For decades, Environmental Hormones (EHs) have been extensively used to augment agricultural production for exponentially-growing population need. However, although these hormones provide some benefits, they inevitably pose a serious threat to human and wildlife health. In fact, some studies have suggested that EHs have a negative impact on the reproductive system, nervous system, and the immune system of organisms, leading to slow and malformed development, decreased sperm counts, poor sperm motility, and increased cancer risks [1, 2].
Regarding environmental hormones, 17ß-estradiol (E2) is a typical steroid estrogen, significantly the reproduction of aquatic organisms even at extremely low concentrations. Biegel et al.  reported, the stripes of male crocodiles transformed to that of female crocodiles, and they exhibited female-like reproductive behavior as well due to this estrogen. The study of Diamante  also observed that the zebrafish embryo underwent some changes including curved body axis, yolk-sac edema, and pericardial edema after treatment with E2. Angus et al.  reported that high dosage of E2 led to the death of juvenile fishes in water bodies. Consequently, considerable attention has been paid towards the development of techniques for removal of E2. Including biodegradation [6–8], ion exchange [9, 10] adsorption [11, 12], and photocatalysis [13, 14].
Although biodegradation could facilitate the decomposition of E2 into inorganic matter to some extent, the applications of the biodegradation were still limited due to the long the long time of degradation and the strict conditions for bacterial growth. On the contrary, ion exchange and adsorption technologies were also incapable to degrade E2.

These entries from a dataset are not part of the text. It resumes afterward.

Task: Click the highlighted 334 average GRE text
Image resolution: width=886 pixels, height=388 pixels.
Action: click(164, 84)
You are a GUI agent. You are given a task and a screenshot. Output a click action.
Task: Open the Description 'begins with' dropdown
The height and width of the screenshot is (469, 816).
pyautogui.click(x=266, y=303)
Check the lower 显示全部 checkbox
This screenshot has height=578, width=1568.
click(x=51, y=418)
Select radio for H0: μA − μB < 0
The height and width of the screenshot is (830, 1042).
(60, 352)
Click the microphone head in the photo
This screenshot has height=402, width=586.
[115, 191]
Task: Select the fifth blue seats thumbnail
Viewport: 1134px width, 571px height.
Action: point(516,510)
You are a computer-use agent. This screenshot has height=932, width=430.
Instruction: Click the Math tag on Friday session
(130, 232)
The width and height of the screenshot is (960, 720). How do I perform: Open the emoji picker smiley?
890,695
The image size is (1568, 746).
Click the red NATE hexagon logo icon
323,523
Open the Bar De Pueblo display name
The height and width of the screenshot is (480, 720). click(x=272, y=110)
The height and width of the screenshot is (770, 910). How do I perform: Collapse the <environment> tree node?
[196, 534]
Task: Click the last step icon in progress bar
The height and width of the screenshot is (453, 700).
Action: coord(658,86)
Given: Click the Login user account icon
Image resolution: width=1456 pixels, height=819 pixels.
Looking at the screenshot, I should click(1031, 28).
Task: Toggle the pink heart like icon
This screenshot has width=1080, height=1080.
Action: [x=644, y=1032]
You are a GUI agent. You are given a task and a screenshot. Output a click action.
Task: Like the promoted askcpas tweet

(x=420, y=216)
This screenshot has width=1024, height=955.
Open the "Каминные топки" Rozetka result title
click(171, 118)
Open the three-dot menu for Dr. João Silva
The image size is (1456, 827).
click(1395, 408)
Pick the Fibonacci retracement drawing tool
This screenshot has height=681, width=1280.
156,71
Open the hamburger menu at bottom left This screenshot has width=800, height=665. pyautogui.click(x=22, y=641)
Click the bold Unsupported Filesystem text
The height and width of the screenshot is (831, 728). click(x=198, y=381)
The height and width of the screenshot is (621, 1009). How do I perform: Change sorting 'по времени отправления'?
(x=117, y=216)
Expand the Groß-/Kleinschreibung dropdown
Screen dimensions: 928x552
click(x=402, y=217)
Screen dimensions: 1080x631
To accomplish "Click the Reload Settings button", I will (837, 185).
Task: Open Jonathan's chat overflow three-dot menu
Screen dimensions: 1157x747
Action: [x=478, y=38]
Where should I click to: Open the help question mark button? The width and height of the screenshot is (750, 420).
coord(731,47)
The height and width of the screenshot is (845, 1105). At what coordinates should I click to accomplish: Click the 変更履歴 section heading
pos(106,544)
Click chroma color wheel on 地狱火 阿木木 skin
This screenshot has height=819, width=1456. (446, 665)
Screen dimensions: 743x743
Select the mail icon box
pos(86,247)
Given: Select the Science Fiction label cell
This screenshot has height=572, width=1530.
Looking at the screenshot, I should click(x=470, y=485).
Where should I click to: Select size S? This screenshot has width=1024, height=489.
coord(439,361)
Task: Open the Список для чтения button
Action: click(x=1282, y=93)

Compared to these methods, photocatalysis is popularly regarded as most appropriate for E2 due to its high removal efficiency, shorter degradation period, and decomposable intermediates. In the photoreaction process, light irradiates the semiconductor, to cause the excitation of electrons from the Valence Band (VB) to the Conduction Band (CB), creating positively charged holes (h+) and negatively charged electrons (e−) available for photochemistry. This process also accelerated the photocatalysis process, where a catalyst promoted secondary photoreactions due to the formation of strong oxidizing capabilities of holes and reducing potentials of electrons .
Among the typical catalysts (e.g, TiO2, CeO2, ZnO, SnO2), TiO2 is widely used in the photocatalysis process as it is a chemically stable, low cost, and nontoxic material with promising reusability . Recently, significant attention has been paid towards heterogeneous doping of TiO2 to enhance adsorption under visible light irradiation by decreasing its band gap, and preventing the recombination of electrons and holes. However, several investigations utilized expensive heavy metals (e.g. Au, Ag, and Pt) as dopant [17, 18] to increase the overall cost and the pollution risk. Consequently, an environmentally friendly and biocompatible substitute, PN-TiO2, has been proposed for the photo decomposition of E2.
Regarding novel materials, Phosphorene (PN) is a novel Two-Dimensional (2D) material with a high current on/off ratio (~ 104 − 105) and high electron mobility (~ 200–1000 cm2 V− 1 s− 1) at room temperature [19–21]. Therefore, it can be used to dope TiO2, to enhance the excitation of electrons from VB to CB and inhibit electron-hole recombination, leading to the increased generation of hydroxyl radicals (•OH). Furthermore, Wang et al.  have reported that •OH and 1O2 could be generated when PN is irradiated with Ultraviolet (UV) and visible light, respectively. This strongly supported that PN is an electrochemically feasible photocatalyst. Therefore, photocatalytic performance of TiO2 may be improved if it is doped with PN. In addition, PN owns a large specific surface area  that aids the adsorption of contaminants onto the reactive sites at the surface of TiO2, significantly promoting the removal of E2.
In this study, PN was fabricated to mix with various amounts (0.5%, 1.0% and 3.0% weight) of PN and TiO2 using microwave heating to synthesize PN-TiO2 composites, (e.g, 0.5%PN-TiO2, 1.0%PN-TiO2, and 3.0%PN-TiO2). The degradation efficiencies of these composites are investigated to quantify the performance of E2 elimination. Although several studies [24–26] investigated the degradation efficiency of TiO2 or TiO2-based composites, the removal capacities were still low and the operation inevitably required strong illumination. In this study, only an 8 W UV light source was used to demonstrate treatability of effective photocatalysis with cost and energy-effectiveness. This study exhibited the most representative PN-based hybrid for elimination of hydrophobic and refractory pollutants in aqueous solutions.